Ces trois affirmations concordent-elles avec l’article sur la taxe frappant la revente des fréquences de la TNT ? (a) Le Sénat a adopté l’amendement le 6 mai 2015. (b) Le CSA avait vendu la fréquence de Numéro 23 à Pascal Houzelot. (c) Les sénateurs ont porté la taxe de 5 à 30 %. Répondez à chacune par oui ou par non en citant les mots décisifs du texte.

* _Texte retenu_:
++++++++++++++++++++
Ajouté d’urgence à la loi Macron par le Sénat, un amendement instituant une taxe de 20 % sur la plus-value en cas de revente de fréquences de la TNT a été supprimé par l’Assemblée nationale, avant d’être finalement réinséré dans la loi ces derniers jours.
L’amendement avait été adopté par le Sénat le 6 mai 2015 en réaction à l’annonce du rachat par NextRadioTV de la chaîne Numéro 23. Pour l’acquérir, le groupe dirigé par Alain Weill, qui possède déjà BMFTV et RMC Découverte, a déboursé la coquette somme de 90 millions d’euros… pour une fréquence qui avait été attribuée gratuitement par le CSA à Pascal Houzelot, le patron de la chaîne, il y a moins de trois ans.
Si l’affaire est légale, de nombreuses voix s’étaient néanmoins élevées contre ce qui s’apparente à un trafic de fréquences plus que discutable sur le plan moral. C’est ce qui a poussé les sénateurs à relever la taxe sur la revente d’une fréquence TNT de 5 à 20 %, avec le soutien de la ministre de la Culture, Fleur Pellerin. Car si la vente est d’ores et déjà conclue, il manque encore l’agrément du Conseil Supérieur de l’Audiovisuel. Il n’y avait donc pas de temps à perdre pour les contestataires, désireux de faire appliquer le texte avant la décision des Sages.
Sauf que… jeudi 11 juin : coup de théâtre ! À l’occasion d’une nouvelle discussion de la loi Macron à l’Assemblée nationale, l’amendement a été purement et simplement supprimé, à la plus grande satisfaction du ministre de l’Économie, qui s’est justifié à la tribune en assurant qu’un nouveau projet de loi porterait « un véhicule législatif mieux adapté » à la question…
Les réactions n’ont pas tardé. Pour la député UDI Catherine Morin-Desailly, il s’agit d’une « suppression incompréhensible » qui, dans les faits, revient à « avaliser les conditions de vente de Numéro 23 ». Et celle-ci de souligner, sur son blog, que « la gauche devra assumer face aux Français d’avoir entériné des pratiques parmi les plus discutables du ‘monde de la finance’ favorisant, qui plus est, l’enrichissement de personnalités réputées proches des cercles actuels du pouvoir ». Et c’est là que le bât blesse.
++++++++++++++++++++
* _Données enregistrées_:
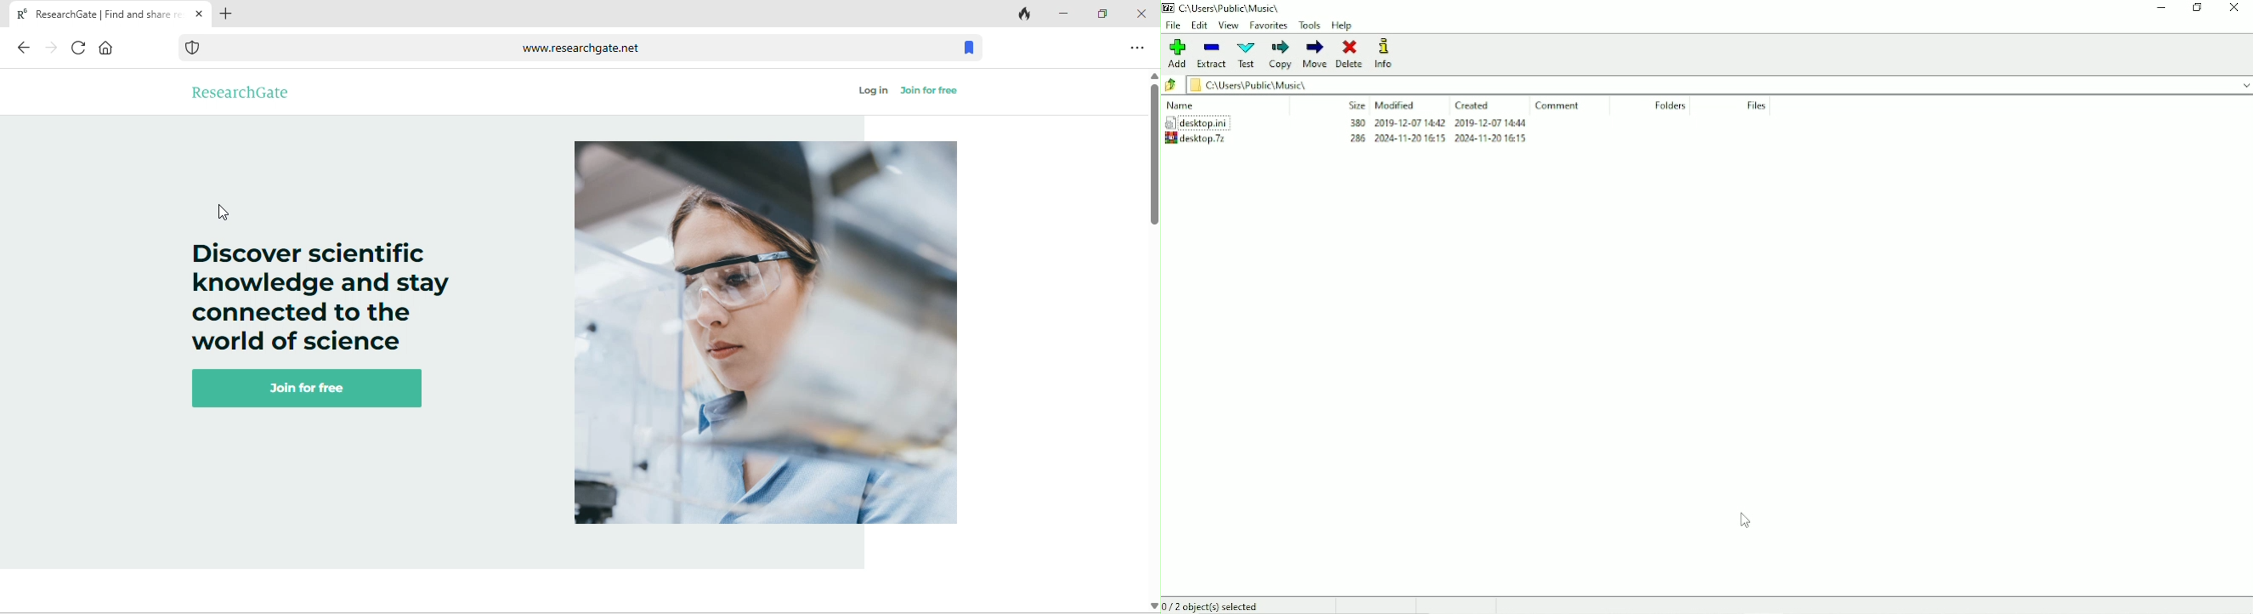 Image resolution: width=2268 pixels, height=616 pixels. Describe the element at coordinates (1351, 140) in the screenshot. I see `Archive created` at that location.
++++++++++++++++++++
* _Corrigé complet_:
(a) Oui : « L’amendement avait été adopté par le Sénat le 6 mai 2015 ».
(b) Non : « une fréquence qui avait été attribuée gratuitement par le CSA à Pascal Houzelot ».
(c) Non : « relever la taxe sur la revente d’une fréquence TNT de 5 à 20 % ».